Dijsselbloem is a bad economist. He is saying these days, after the Tsipras government has agreed to a package of policies it does not believe in, in numerous interviews in the Dutch media, that the "reforms" his Eurogroup is prescribing to Tsipras will be to the benefit of the Greek people.
Dijsselbloem is like a doctor prescribing a bitter medicine to a patient saying: "This will cure your disease."
But prescribing a medical treatment is different from prescribing political econmic "reforms". In the first you may believe (or not), in the second you should not believe unless you agree with it and history has shown there is reason to believe in it. In the Greek referendum 61 percent of the people have said they did not believe in the Eurogroup's medicine.

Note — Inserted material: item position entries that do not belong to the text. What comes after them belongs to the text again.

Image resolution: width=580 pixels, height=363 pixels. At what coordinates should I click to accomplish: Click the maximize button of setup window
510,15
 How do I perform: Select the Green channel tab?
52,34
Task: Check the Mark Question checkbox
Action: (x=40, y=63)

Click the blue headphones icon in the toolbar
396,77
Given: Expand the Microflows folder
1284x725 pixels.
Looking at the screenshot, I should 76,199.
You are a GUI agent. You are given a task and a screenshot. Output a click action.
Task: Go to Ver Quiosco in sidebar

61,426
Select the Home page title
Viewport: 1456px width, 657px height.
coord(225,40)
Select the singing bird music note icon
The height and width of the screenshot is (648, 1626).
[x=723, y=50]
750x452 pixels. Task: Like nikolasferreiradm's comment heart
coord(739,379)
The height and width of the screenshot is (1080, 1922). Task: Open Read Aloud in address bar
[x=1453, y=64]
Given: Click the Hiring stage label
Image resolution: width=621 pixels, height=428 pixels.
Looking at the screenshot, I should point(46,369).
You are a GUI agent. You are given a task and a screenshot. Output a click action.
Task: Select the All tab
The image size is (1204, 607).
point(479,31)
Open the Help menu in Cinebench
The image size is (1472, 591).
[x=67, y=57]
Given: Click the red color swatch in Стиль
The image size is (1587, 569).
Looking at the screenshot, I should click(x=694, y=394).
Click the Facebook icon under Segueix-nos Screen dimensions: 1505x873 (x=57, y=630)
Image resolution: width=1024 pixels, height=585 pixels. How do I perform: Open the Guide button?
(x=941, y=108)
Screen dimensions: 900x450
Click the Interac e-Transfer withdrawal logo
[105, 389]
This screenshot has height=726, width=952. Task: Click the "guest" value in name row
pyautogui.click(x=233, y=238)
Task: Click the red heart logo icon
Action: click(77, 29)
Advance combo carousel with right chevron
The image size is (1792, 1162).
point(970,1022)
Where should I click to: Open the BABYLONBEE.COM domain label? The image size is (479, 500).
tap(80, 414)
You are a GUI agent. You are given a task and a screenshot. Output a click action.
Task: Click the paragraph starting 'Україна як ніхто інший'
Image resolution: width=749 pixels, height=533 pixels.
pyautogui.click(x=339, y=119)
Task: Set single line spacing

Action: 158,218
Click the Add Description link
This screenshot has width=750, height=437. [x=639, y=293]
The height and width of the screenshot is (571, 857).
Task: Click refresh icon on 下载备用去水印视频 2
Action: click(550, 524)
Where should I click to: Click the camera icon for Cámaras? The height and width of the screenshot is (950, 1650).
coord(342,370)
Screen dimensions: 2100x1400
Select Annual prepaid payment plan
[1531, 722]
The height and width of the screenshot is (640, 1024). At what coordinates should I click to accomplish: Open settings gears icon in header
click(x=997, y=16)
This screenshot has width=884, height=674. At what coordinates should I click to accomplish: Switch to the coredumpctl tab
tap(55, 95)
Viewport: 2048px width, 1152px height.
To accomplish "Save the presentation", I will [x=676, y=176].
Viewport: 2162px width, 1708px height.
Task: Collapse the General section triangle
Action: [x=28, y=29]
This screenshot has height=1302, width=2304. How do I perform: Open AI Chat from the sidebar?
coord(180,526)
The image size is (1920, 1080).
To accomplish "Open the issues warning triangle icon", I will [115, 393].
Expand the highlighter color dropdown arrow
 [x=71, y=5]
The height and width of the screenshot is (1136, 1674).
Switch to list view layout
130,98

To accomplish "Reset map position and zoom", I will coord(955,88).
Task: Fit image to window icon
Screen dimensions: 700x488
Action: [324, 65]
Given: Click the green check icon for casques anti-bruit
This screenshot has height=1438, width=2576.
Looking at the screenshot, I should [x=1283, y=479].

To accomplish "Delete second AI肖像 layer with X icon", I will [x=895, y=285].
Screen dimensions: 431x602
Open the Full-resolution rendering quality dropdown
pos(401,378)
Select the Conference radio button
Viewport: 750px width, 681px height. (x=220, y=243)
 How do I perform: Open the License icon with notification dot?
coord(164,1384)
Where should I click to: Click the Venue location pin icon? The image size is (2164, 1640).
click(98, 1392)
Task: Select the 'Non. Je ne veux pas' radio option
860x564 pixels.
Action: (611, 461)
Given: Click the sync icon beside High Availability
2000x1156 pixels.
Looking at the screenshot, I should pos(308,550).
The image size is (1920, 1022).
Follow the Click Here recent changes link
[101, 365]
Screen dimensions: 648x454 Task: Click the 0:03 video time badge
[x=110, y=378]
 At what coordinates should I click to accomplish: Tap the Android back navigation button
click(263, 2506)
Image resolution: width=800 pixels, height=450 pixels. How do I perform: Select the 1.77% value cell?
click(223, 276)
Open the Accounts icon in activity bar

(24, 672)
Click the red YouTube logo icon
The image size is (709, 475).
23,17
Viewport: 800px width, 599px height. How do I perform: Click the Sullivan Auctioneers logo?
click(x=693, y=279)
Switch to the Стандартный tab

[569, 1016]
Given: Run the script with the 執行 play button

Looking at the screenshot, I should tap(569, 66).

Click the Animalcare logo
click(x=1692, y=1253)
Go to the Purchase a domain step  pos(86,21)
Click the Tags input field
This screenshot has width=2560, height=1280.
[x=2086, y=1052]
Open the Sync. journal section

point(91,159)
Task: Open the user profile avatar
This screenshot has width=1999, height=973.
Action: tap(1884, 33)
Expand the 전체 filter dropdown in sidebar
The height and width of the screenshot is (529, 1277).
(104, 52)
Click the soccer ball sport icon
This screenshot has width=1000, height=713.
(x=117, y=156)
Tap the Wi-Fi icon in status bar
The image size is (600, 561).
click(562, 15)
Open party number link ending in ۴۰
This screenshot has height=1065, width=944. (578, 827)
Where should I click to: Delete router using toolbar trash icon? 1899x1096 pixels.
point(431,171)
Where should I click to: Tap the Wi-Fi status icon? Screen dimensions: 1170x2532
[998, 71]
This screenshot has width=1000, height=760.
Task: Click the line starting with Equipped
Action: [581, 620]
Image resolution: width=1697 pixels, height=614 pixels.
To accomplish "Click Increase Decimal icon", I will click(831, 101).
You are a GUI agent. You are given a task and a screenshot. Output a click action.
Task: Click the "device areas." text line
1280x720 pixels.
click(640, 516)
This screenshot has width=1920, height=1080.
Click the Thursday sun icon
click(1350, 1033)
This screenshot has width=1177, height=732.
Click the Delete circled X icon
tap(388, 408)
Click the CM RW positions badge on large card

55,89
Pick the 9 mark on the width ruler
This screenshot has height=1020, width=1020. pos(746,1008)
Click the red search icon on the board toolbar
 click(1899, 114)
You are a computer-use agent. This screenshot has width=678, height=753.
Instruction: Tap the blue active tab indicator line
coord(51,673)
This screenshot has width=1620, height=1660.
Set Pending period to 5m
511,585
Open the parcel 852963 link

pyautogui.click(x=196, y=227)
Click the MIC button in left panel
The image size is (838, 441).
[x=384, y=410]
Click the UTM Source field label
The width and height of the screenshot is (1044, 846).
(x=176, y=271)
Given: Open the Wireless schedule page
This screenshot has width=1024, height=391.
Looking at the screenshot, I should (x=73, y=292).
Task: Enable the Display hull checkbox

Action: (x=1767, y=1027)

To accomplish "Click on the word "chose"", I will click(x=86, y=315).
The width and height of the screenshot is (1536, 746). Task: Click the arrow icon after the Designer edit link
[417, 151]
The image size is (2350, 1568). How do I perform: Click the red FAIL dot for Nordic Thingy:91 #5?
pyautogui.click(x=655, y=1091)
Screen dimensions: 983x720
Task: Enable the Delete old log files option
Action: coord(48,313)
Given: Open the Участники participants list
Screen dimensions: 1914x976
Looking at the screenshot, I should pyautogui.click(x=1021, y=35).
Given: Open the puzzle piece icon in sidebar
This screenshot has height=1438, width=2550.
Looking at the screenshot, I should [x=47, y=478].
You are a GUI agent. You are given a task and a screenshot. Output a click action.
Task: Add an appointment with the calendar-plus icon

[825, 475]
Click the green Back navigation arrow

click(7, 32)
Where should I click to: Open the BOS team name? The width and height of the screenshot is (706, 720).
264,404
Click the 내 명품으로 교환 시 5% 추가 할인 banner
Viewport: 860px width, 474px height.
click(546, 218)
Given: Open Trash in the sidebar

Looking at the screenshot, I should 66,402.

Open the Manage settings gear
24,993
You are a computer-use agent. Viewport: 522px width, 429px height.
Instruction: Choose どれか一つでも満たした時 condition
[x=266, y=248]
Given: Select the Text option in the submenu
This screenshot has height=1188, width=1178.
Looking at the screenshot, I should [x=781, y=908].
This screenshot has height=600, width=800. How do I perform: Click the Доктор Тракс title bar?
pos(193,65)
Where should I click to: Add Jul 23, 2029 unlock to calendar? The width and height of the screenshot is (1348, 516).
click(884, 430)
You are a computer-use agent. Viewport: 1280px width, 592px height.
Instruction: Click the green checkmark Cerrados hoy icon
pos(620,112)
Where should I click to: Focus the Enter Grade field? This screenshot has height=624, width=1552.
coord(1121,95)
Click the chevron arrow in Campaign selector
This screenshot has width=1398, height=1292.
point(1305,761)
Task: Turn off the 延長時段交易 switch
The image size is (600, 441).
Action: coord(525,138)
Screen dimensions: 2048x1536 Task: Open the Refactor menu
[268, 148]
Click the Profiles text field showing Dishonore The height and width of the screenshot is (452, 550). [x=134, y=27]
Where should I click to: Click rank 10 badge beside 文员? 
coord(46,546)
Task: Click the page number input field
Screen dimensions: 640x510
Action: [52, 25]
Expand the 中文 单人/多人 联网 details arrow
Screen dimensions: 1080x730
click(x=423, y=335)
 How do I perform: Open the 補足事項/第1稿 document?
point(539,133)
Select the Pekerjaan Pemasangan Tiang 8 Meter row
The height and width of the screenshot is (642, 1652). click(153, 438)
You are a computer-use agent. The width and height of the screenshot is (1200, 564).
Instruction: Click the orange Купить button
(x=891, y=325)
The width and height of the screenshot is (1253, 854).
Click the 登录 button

Over the past five years we have seen that the Eurogroup medicine did not solve Greece's debt and growth problems. Therefore, Dijsselbloem should have known better.
Moreover, over the past five months his colleague Varoufakis has explained that the Eurogroup medicine would not work and that there is a better medicine. If he had been a good economist, Dijsselbloem would have listened carefully to the arguments of the new Greek government and explained why he did not believe in Varoufakis/Tsipras' plans and preferred to stick to the Eurogroup's Diktat.
In revising this post, I hesitated whether I should call the Eurogroup's medicine a Diktat, but former managing director Dominique Strauss-Kahn has no problem in using that term, I read this Sunday morning in Le Figaro: DSK dénonce le diktat que l'Europe a imposé à la Grèce.